#### WHAT THE TASK REQUIRES
Could you carry on the viewer comments about the European Sleeper night train video, picking up right after the last comment shown?

--- TEXT EXCERPT Enclosed Below ---

Great video. It’s wonderful to see the return of sleeper trains across Europe. While some people are critical of the older rolling stock, if it’s comfortable, does the job and the fares are reasonable, why not? 😊
"It’s wonderful to see the return of sleeper trains across Europe". No. Sleeper trains had just disappeared from *Western* Europe but Europe is fortunately much larger than just its Western part. It's mindblowing to see how stubbornly Westerners believe that "Europe = Western Europe".
@@majy1735 Oops. Fair point.
@@FromtheWindowSeat Thanks for your reply. Other than that, thanks for this report. I'm highly interested in this new night line, especially once it's extended to Dresden and Prague. I hope European Sleeper will keep expanding - and inspire more private and public rail companies into following suit.
The fares are not reasonable, not for multi occupancy sleeping cars with layouts from the immediate post WWII era. How many people after two + years of covid terrorizing, and social distancing are going to want to share a room overnight with 4 to 6 random strangers. Walk up airfares are cheeper than this train and if you are going to be stuffed into a sardine can it might as well be for as short a period of time as possible.
The operators are starting these services before having adequate modern equipment, good grief nonAC cars in 2023? My bet is within a month this service will be down too 5-7 mostly empty cars as many of the other recently launched overnight trains have done.
@@emilkarpo Blablabla... No one forces you to take this train if you don't want to but please stop pouring your nonsense and frustrations onto people who are happy about it and plan to travel on it. Recent experience is proving time and time again that the "new" overnight train lines that are reopening in Western Europe are highly successful and often booked up.
Thanks for being so fast posting this recent trip.
What a cool compartment with window near upper bed!
The sleeping cars on "The Canadian" also have been operating since 1955. I have traveled on it 51x since 1964. The Budd corp sure built them to last. Thanks for posting this. Cheers from Vancouver.
how lovely; it reminds me of my youth (alsmost 78), need a private bathroom and then I retake the sleeper towards Praha! Time and speed are no issue, nor the costs
Thanks for this interesting video. And yes it was the Magdeburger Dom. My Dad was born there.
Doc, great video and quick as well. As one of the many investors in this project I was very anqious to see how it went and I enyoded the video very much.
The two dutch entrepeneurs will be happy to see your video.
well, I was never invited to the press events both at the brussels hotel and in lichtenberg ; seat61 and simply railway were invited
A great retro train ride without a dining car through three countries with a delay of only 45 minutes! Not even for three hours, according to German tradition. Congratulations! It was great!
Thanks again for a nice video. I hope this new railcompany will succeed!
I feel like I was there :)
Superbe vidéo, merci !!!
I can't wait to take this train!! I hope this train is a big success!
Thank for video! Hope soon some discount for railway staff FIP holders. Greattings from Scotland
I love those big old-style cars. This ride and the scenery reminded me of Amtrak going through the Midwest. TY for the video.

--- End of Enclosed TEXT EXCERPT ---
--- DATA TO EXAMINE Enclosed Below ---

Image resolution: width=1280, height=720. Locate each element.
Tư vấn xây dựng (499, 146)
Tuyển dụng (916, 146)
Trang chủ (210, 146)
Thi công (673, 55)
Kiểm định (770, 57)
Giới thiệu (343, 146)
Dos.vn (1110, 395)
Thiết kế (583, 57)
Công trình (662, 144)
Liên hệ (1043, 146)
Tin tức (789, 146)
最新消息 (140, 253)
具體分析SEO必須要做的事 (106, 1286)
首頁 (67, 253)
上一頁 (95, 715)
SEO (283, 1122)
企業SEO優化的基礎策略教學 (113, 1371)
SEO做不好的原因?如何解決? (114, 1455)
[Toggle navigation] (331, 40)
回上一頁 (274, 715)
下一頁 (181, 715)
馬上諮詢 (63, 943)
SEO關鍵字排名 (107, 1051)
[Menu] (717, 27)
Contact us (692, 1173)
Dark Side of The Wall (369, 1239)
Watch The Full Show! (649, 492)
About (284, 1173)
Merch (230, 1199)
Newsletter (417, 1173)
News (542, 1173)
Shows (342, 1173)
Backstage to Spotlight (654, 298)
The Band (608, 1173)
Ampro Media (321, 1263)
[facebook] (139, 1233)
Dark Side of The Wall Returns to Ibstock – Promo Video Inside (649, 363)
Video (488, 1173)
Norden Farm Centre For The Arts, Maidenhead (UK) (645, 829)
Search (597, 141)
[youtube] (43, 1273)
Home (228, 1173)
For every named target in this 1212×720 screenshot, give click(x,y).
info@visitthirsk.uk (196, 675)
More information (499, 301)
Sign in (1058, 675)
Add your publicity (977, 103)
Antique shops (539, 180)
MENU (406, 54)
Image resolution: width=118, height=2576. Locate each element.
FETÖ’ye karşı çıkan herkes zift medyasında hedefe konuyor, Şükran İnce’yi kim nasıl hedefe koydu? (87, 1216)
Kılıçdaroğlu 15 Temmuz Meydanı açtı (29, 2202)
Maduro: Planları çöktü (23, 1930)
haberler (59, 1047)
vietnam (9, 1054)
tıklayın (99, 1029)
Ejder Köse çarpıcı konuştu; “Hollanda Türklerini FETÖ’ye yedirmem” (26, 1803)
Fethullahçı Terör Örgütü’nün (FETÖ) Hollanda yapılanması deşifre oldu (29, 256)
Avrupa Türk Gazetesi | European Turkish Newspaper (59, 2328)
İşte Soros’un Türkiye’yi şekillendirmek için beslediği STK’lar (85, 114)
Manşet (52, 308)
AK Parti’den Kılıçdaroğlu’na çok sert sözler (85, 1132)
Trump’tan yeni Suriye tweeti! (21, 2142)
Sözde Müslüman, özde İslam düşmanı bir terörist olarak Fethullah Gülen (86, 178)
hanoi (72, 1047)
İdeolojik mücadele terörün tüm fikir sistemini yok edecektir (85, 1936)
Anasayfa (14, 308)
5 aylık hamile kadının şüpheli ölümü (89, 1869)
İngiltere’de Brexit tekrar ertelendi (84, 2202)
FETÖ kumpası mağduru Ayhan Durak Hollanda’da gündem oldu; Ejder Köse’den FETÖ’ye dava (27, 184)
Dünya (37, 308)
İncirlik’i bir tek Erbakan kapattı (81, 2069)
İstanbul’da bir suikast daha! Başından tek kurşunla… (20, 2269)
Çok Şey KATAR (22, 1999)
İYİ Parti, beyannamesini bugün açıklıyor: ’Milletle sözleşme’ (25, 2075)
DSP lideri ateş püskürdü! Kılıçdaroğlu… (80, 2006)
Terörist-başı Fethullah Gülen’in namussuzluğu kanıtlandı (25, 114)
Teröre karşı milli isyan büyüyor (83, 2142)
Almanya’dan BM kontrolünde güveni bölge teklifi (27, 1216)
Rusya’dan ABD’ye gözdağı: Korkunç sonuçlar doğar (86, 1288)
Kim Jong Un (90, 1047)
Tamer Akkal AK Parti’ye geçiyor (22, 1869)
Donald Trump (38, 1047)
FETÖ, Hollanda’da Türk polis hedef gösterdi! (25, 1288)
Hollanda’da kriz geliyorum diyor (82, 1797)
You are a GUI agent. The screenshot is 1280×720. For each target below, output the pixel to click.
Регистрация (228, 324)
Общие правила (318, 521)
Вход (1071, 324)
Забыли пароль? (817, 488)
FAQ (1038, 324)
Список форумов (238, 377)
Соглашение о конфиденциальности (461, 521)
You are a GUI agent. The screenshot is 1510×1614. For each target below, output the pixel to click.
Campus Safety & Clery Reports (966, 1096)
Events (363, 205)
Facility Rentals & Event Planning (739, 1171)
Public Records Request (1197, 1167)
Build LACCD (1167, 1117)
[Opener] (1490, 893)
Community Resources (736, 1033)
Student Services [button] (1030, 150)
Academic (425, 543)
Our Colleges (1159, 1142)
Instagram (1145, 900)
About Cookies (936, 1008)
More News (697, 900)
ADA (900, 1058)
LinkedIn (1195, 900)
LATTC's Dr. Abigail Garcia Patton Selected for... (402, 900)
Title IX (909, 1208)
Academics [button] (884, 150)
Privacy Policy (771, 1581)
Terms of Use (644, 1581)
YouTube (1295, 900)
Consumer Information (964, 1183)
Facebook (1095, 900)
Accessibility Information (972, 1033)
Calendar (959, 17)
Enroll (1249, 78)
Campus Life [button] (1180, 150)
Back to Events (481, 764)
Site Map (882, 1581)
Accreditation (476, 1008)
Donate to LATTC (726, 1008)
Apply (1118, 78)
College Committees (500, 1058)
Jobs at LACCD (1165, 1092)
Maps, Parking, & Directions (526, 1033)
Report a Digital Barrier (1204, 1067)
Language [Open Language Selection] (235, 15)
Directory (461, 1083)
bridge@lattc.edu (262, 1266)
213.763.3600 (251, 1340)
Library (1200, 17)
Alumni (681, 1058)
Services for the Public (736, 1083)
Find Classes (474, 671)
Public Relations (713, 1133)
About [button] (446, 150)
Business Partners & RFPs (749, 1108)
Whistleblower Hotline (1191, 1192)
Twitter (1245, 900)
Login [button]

--- End of Enclosed DATA TO EXAMINE ---

#### RESPONSE TO THIS TASK
I'd love to have time and funds to afford such travel at least once in lifetime. BUT if not, your movies give are the best possible substitute! I feel like have travelled myself!
I can’t wait to try this. Did my first European train trips last year and loved them. Great video!
Nice video sir
This is awesome. I'm definitely going to do this soon.
I think this a great way to travel, overnight and avoiding hotel cost too. In 1992 I took the overnight motorail service Santander - Malaga, still remember being woken up by train as we passed Madrid!! There needs to be night sleepers service from London to Germany / Austria & onwards HS1 is little used at night. Better still Manchester - Birmingham - Paris, hopefully the loading gauge will permit these trains. Later in the year I will be travelling Amsterdam - Berlin, but at about 7 hours this is not long enough to warrant using an overnight sleeper.
A sleeper service between London and Frankfurt was originally planned. They even built the carriages shortly before the plan was scrapped. They are now used in Canada.
After Brexit we can forget about more trains from London to Europe....
Thank you for this video.
Great working! Waiting for next videos
Just when I was planning my trip to Brussels, you give me this option to travel to Amsterdam, cheaper than Thalys. In the next years will be traveling to Praha. Thanks!!
I hung out at Amsterdam Central in 2008, but didn't see all the train sheds until now. Thanks.
Still an amazing night train service, even with those stainless steel cars nearly 70 years old. I thought VIA rail Csnada ran very old equipment. Haha! Great video.😊
But here it is necissady because a shortage of sleeping/night train wagons
The detour via Bremen was because of track renewal between Wunstorf and Haste.
Interesting journey !!!🥸
Nice!
Looks like fun!
Great video, thanks as always
Thanks! At one point you say entering Rotterdam city tunnel, when I think it's actually Antwerp.
perbaccolina ho dimenticato aggiungere mio gradimento per questo video
Thanks for the great video. Looked like a great experience ! Btw, saw you on the video of Brix the Penguin. :D
Thanks for the strontium about the new night train :). A small note: This wasn’t the first direct night train between Berlin and Rotterdam ;)
Nice!!
Nice video!
nice trip
Bedankt voor de mooie reportage
Good you got some food!
Great views and nice ride.
As always, great!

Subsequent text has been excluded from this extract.